··· READING TEXT

At home I have a Promox host that I have a Win10 VM running Blue Iris (IP camera VMS). I've had it running for some time now (~year) with no issues. It's a simple setup. All my Proxmox VMs are hosted on a SSD. However, I do pass through two large spinning disks to the Blue Iris VM so that I can record video to the mechanical drives and not to the actually SSD that the VM is hosted on. Those two mechanical drives are only used by the Blue Iris VM. No other VM touches them.
So yesterday I'm in the room where the host is located and I hear disk thrashing. You know, the sound of a hard drive being defragged? That kind of disk thrashing. Lots of reads and lots of writes. This is quite unusual as I've never heard those drives make noise ever. I open up my Proxmox GUI to see what is going on and I see that VM is showing a lot of of reads and writes. Proxmox is showing 50MB/s writes and 50MB/s reads all going at the same time. This is highly irregular. At any given time, Blue Iris is writing no more than 4MB/s (from my cameras to the drives) and reading virtually nothing so 50MB/s both ways is waaay of the charts. So I decide to quickly RDP into the VM and see what the hell is accessing the disk and as soon as I RDP in, the drives stop thrashing and disk access returns to normal levels.

······
··· SUPPLIED ENTRIES

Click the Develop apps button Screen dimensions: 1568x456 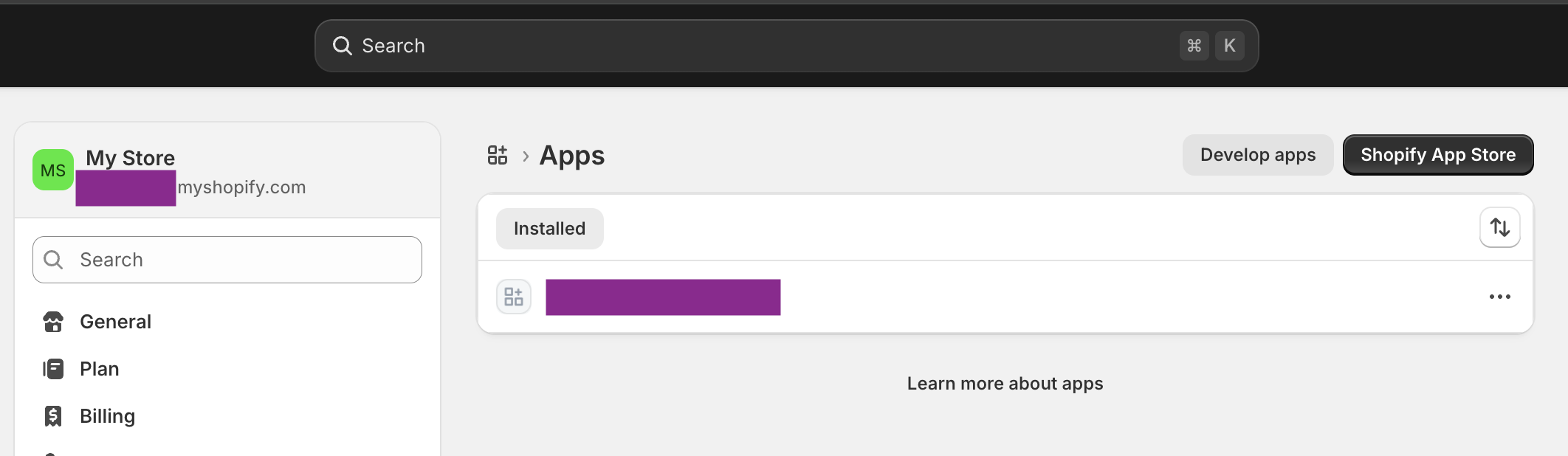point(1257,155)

······
··· SUPPLIED ENTRIES

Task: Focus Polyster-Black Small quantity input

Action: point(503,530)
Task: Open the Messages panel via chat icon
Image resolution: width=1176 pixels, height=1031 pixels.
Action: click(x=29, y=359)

······
··· SUPPLIED ENTRIES

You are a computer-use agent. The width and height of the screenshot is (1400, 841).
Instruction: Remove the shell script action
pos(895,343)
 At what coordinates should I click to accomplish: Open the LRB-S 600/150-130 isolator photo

······

[WHAT TO WORK ON]
1 - Reproduce the passage of the Proxmox post starting with "At home I have" and going on through "VM touches them.".
2 - Say whether each statement agrees with the Proxmox post, answering yes or no and quoting the words that decide it: (a) The Blue Iris VM had been running for about a year without problems. (b) Other VMs on the host also use the two mechanical drives. (c) The disk thrashing kept going after the writer connected to the VM over RDP.
3 - Pick up the Proxmox post after its final sentence and keep writing.

[RESPONSES PER TASK]
1 -
At home I have a Promox host that I have a Win10 VM running Blue Iris (IP camera VMS). I've had it running for some time now (~year) with no issues. It's a simple setup. All my Proxmox VMs are hosted on a SSD. However, I do pass through two large spinning disks to the Blue Iris VM so that I can record video to the mechanical drives and not to the actually SSD that the VM is hosted on. Those two mechanical drives are only used by the Blue Iris VM. No other VM touches them.

2 -
(a) Yes: "I've had it running for some time now (~year) with no issues."
(b) No: "No other VM touches them."
(c) No: "as soon as I RDP in, the drives stop thrashing and disk access returns to normal levels."

3 -
So I look around in task manager and everything looks fine and I chalk it up to nothing and log out of the RDP session. Well as soon as I log out, the drive thrashing fires right back up again. I finally figure out its tied to an RDP sessions after a couple times of logging in and out. Here is what Promox is showing for drive I/O for that VM with my annotations:
You can see from the chart that whenever I'm logged out of RDP, disk I/O is real high. But as soon as I login, it dissapears and resumes normal I/O levels that I'm used to seeing which is about 3 - 4 MB/s write and little to no reads.
How can I pin this down since whenever I log in, the task that is causing the issues pauses and nothing shows in task manager?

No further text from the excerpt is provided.